#### Items:
** START **

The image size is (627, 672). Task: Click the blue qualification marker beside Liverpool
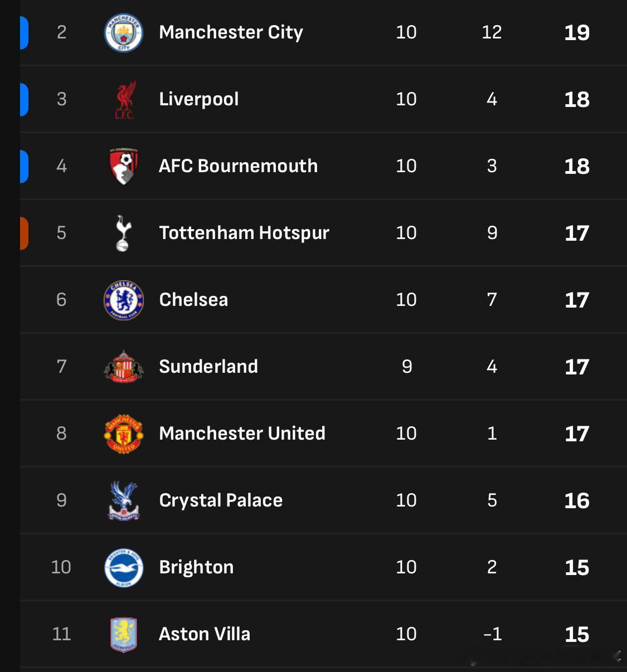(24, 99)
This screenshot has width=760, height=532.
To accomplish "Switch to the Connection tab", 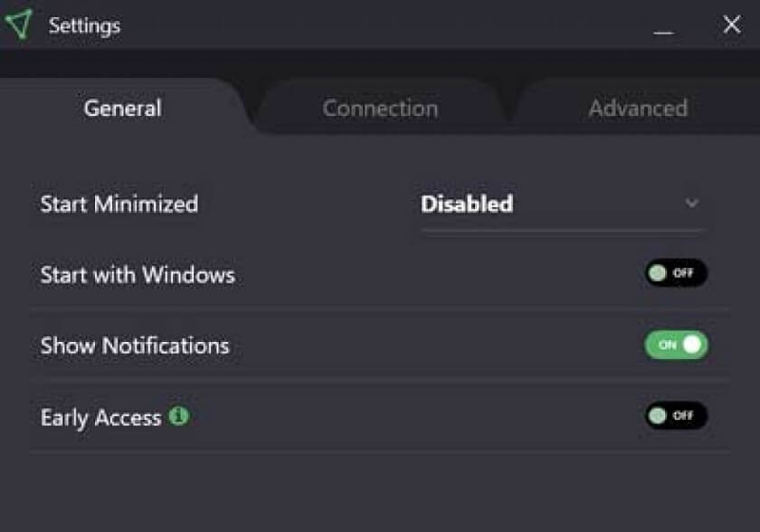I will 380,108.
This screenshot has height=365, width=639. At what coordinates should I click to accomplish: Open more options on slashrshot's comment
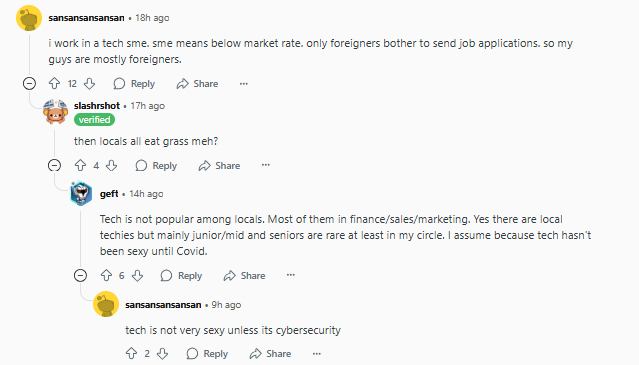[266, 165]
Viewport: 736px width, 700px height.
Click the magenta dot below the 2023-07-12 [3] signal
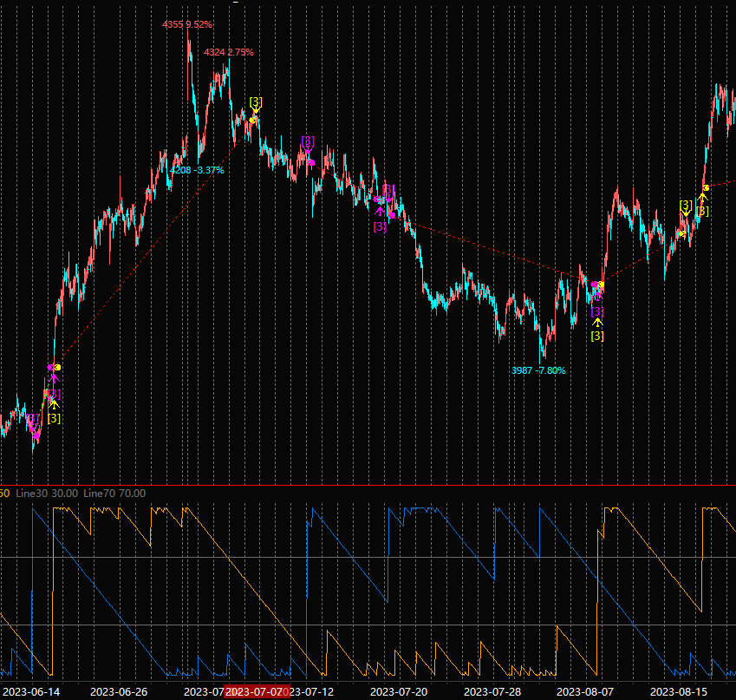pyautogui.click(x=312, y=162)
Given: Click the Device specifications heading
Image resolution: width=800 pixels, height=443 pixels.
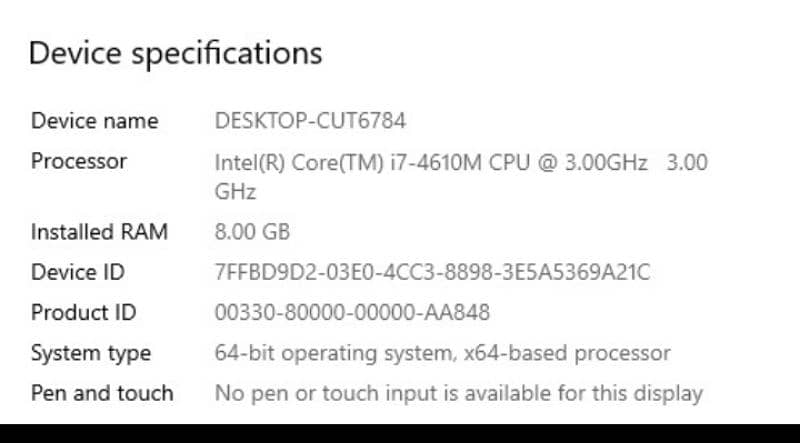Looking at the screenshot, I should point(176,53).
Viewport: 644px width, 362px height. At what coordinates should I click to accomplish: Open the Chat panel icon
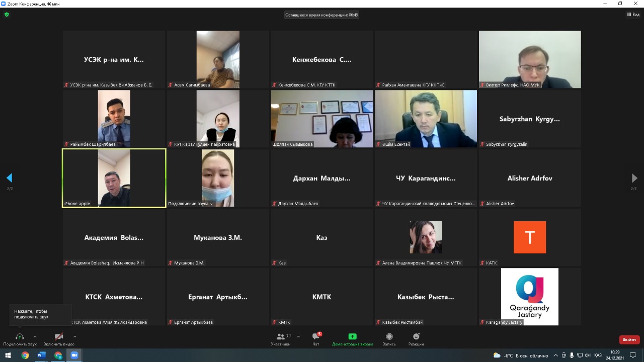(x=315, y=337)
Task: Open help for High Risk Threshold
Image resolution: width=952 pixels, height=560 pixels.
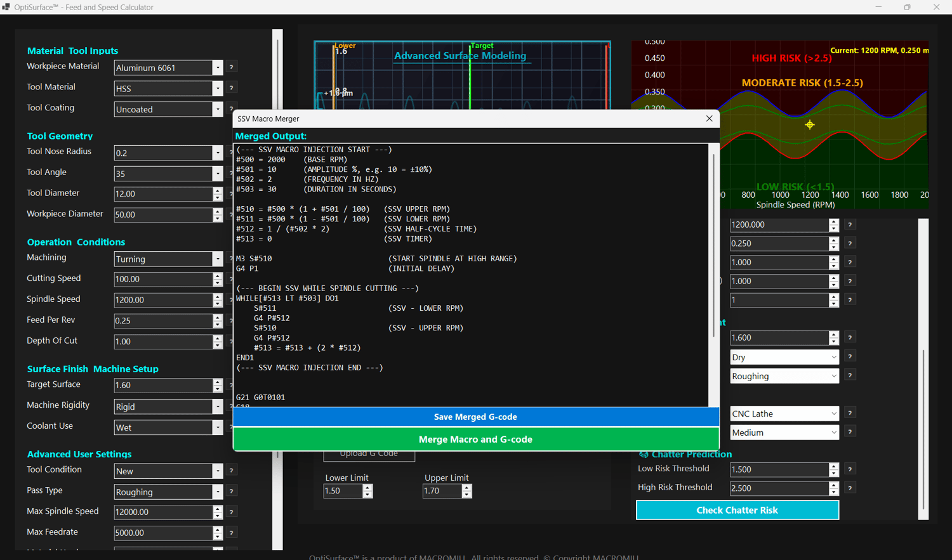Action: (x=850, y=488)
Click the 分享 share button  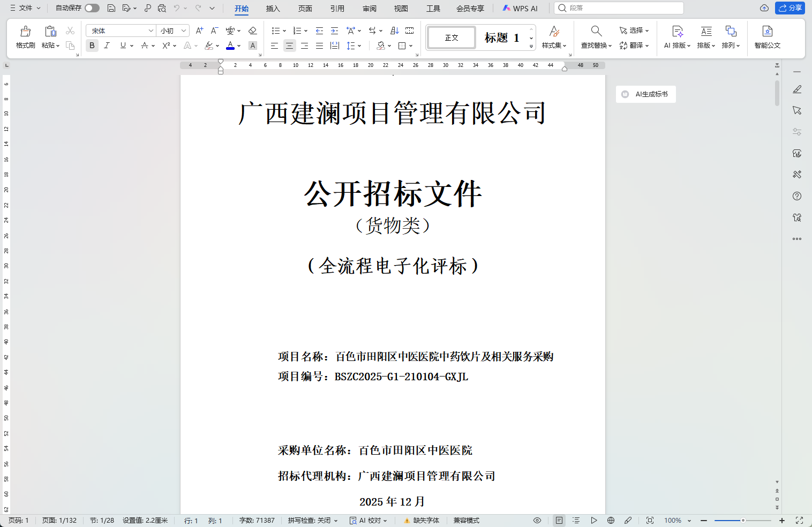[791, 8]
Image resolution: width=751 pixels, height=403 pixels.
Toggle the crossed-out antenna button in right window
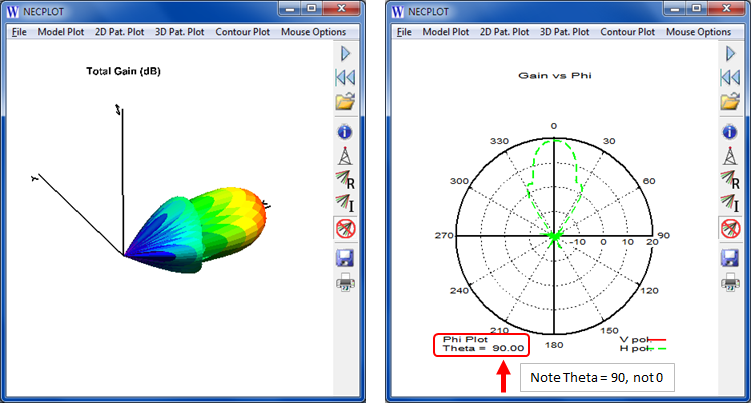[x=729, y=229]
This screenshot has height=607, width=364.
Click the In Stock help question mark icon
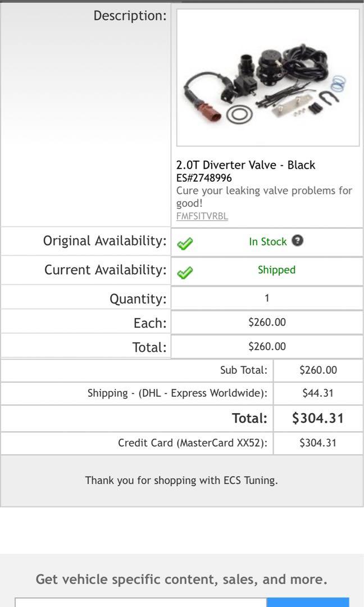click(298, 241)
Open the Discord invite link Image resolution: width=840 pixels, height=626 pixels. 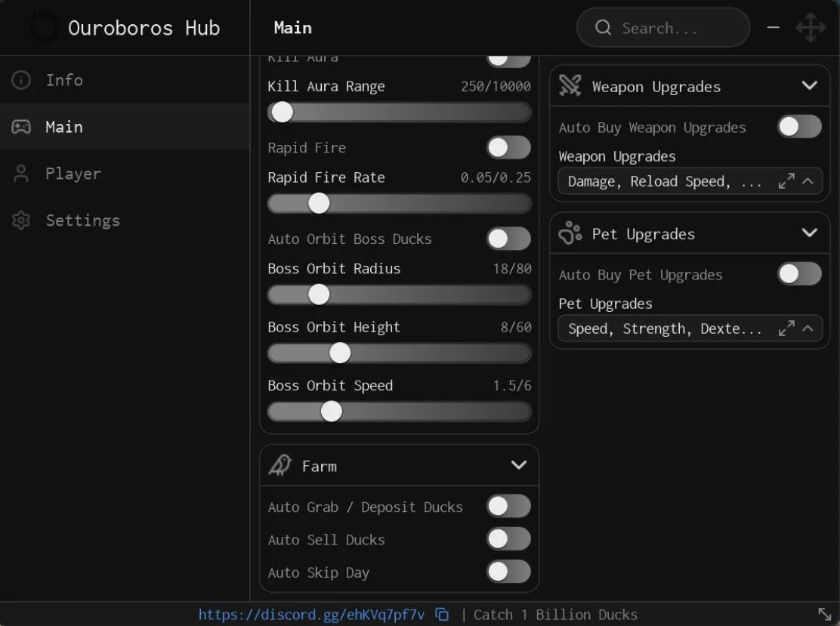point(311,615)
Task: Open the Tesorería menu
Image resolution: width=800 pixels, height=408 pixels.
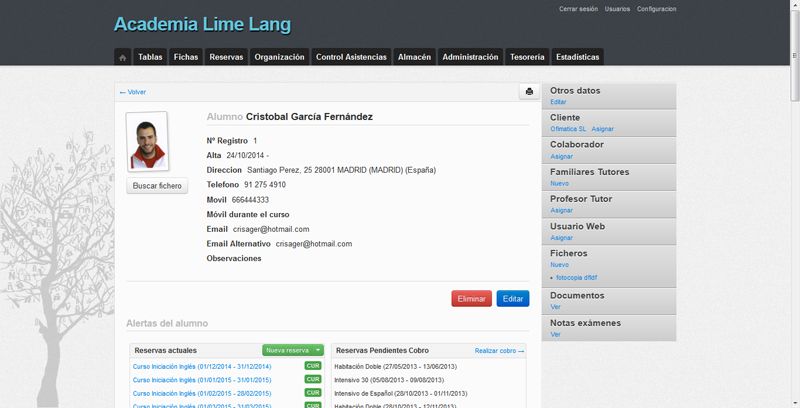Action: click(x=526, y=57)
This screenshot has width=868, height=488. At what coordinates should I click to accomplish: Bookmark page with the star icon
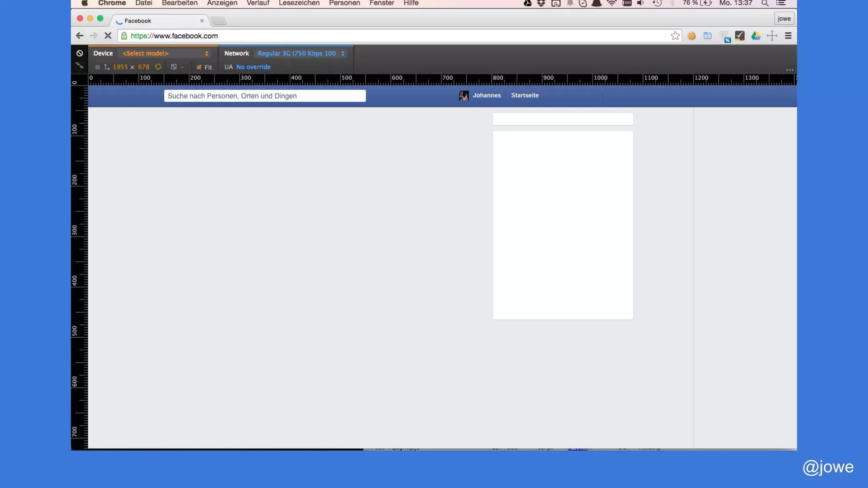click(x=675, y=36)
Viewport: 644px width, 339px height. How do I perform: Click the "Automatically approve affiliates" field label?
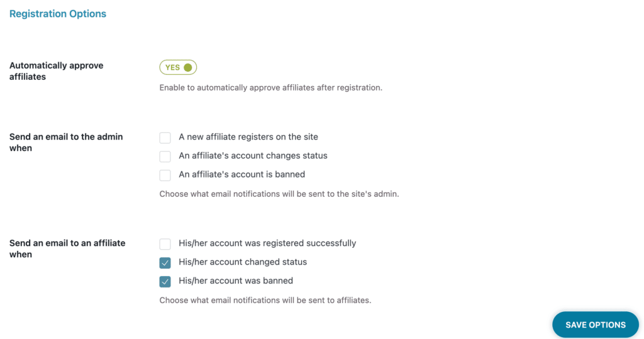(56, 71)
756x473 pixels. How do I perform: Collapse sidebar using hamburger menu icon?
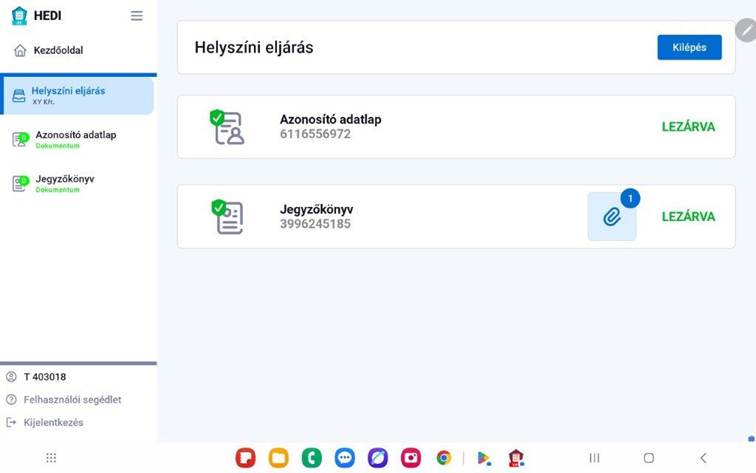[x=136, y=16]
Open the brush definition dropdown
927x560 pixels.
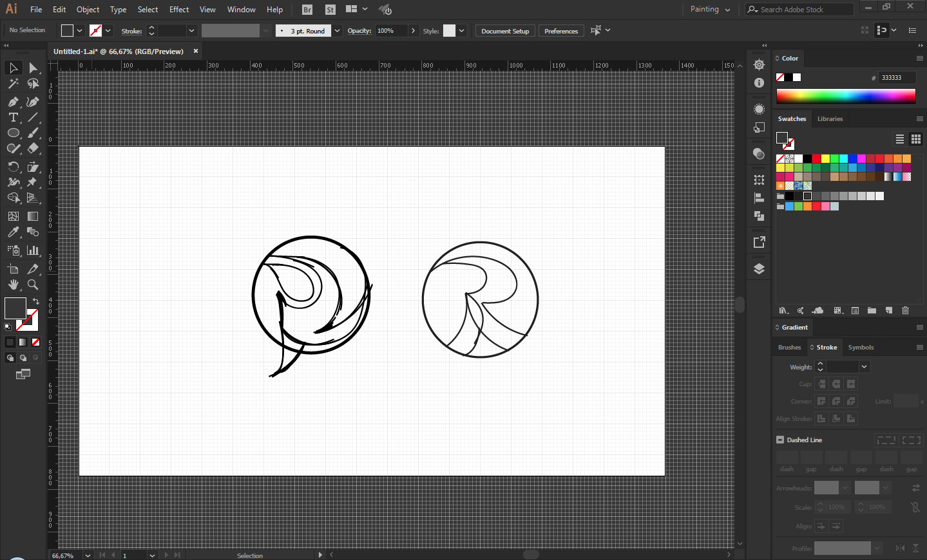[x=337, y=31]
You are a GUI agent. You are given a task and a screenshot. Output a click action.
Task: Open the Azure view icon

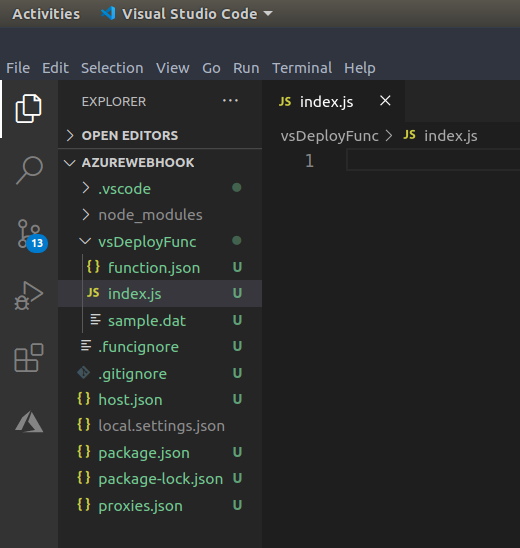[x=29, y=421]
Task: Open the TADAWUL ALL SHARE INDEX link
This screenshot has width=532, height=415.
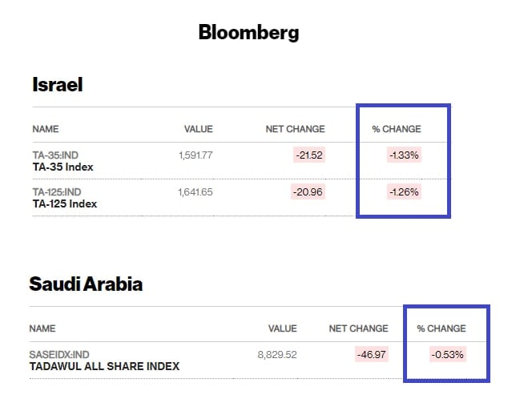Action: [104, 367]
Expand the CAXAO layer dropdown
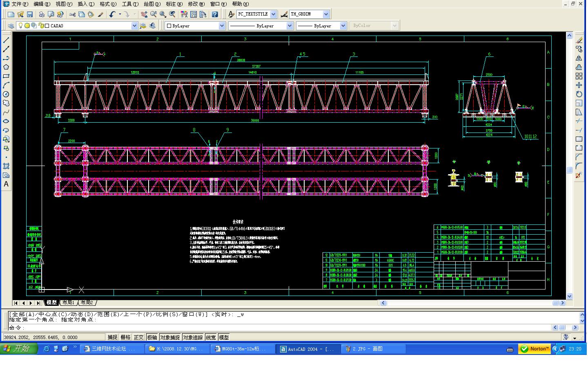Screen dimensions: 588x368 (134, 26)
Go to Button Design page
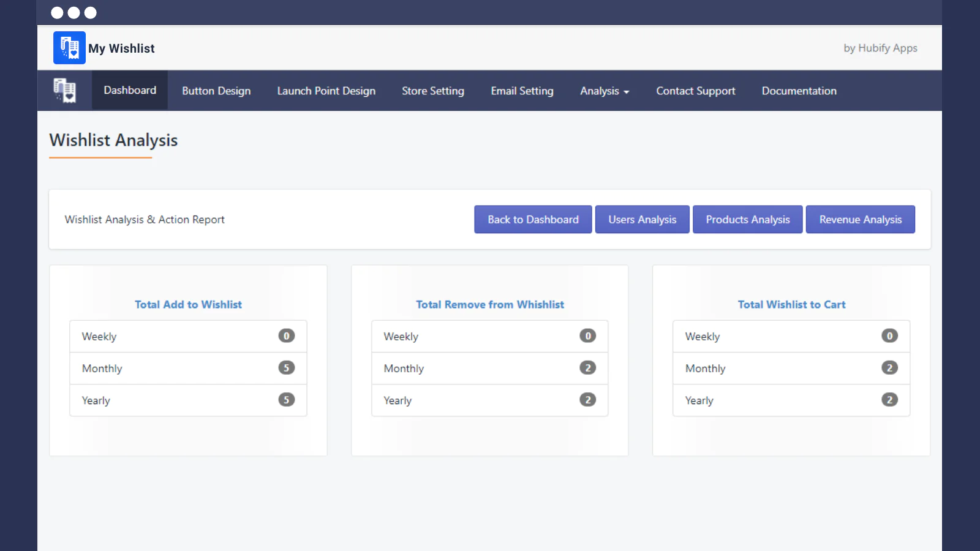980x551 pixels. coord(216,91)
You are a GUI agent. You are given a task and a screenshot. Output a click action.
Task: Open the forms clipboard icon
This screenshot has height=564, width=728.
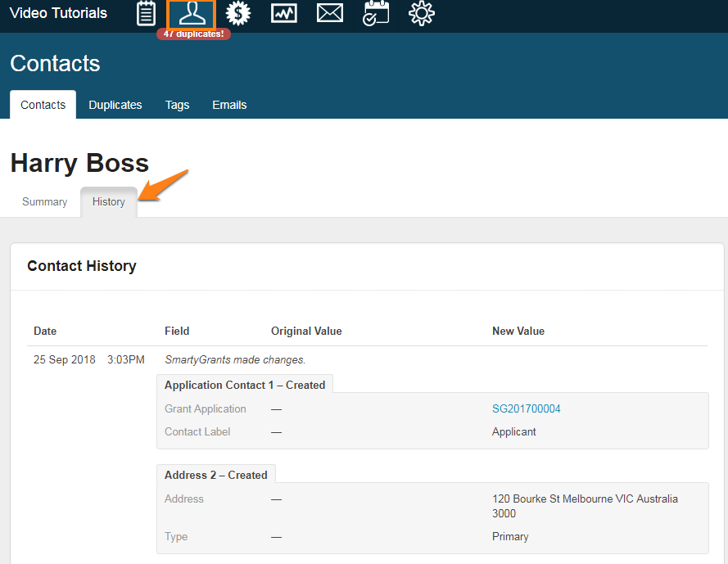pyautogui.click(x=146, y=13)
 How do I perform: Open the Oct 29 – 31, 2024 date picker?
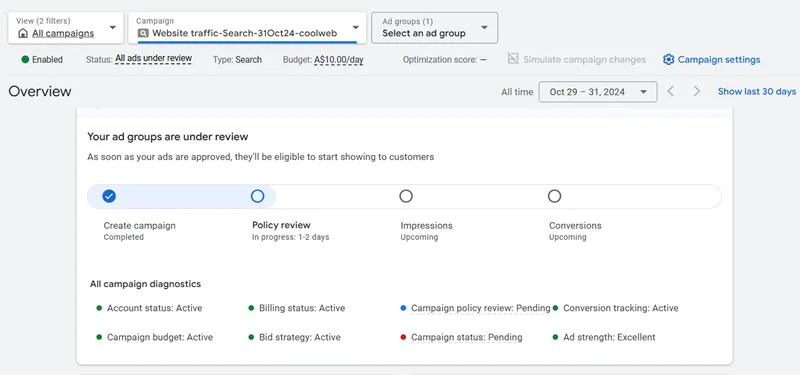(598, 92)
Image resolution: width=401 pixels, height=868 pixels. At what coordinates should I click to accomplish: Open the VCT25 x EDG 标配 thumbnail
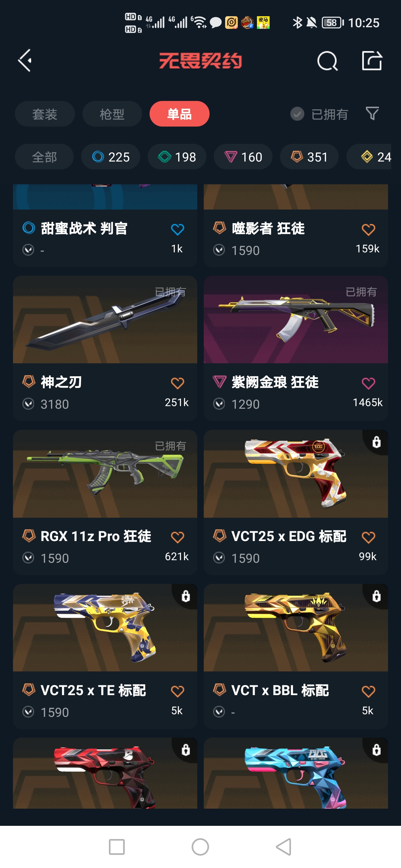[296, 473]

** END **

#### Given exercise:
Please substitute "menu" for "dropdown" in the material, beginning at the line that has "Open the brush definition dropdown" and continuing through its final line, with all else unchanged. Give only those lines, and leave the pictures out.

#### Correct result:
Open the brush definition menu
927x560 pixels.
[x=337, y=31]
You are a GUI agent. You are given a task and a screenshot. Output a click action.
Task: Open the Azure view icon

[x=29, y=421]
Task: Open the TADAWUL ALL SHARE INDEX link
This screenshot has width=532, height=415.
Action: [104, 367]
Expand the CAXAO layer menu
Screen dimensions: 588x368 (134, 26)
Go to Button Design page
980x551 pixels. coord(216,91)
You are a GUI agent. You are given a task and a screenshot. Output a click action.
Task: Open the forms clipboard icon
This screenshot has height=564, width=728.
pyautogui.click(x=146, y=13)
 How do I perform: Open the Oct 29 – 31, 2024 date picker?
(598, 92)
Image resolution: width=401 pixels, height=868 pixels. At what coordinates should I click to accomplish: Open the VCT25 x EDG 标配 thumbnail
[296, 473]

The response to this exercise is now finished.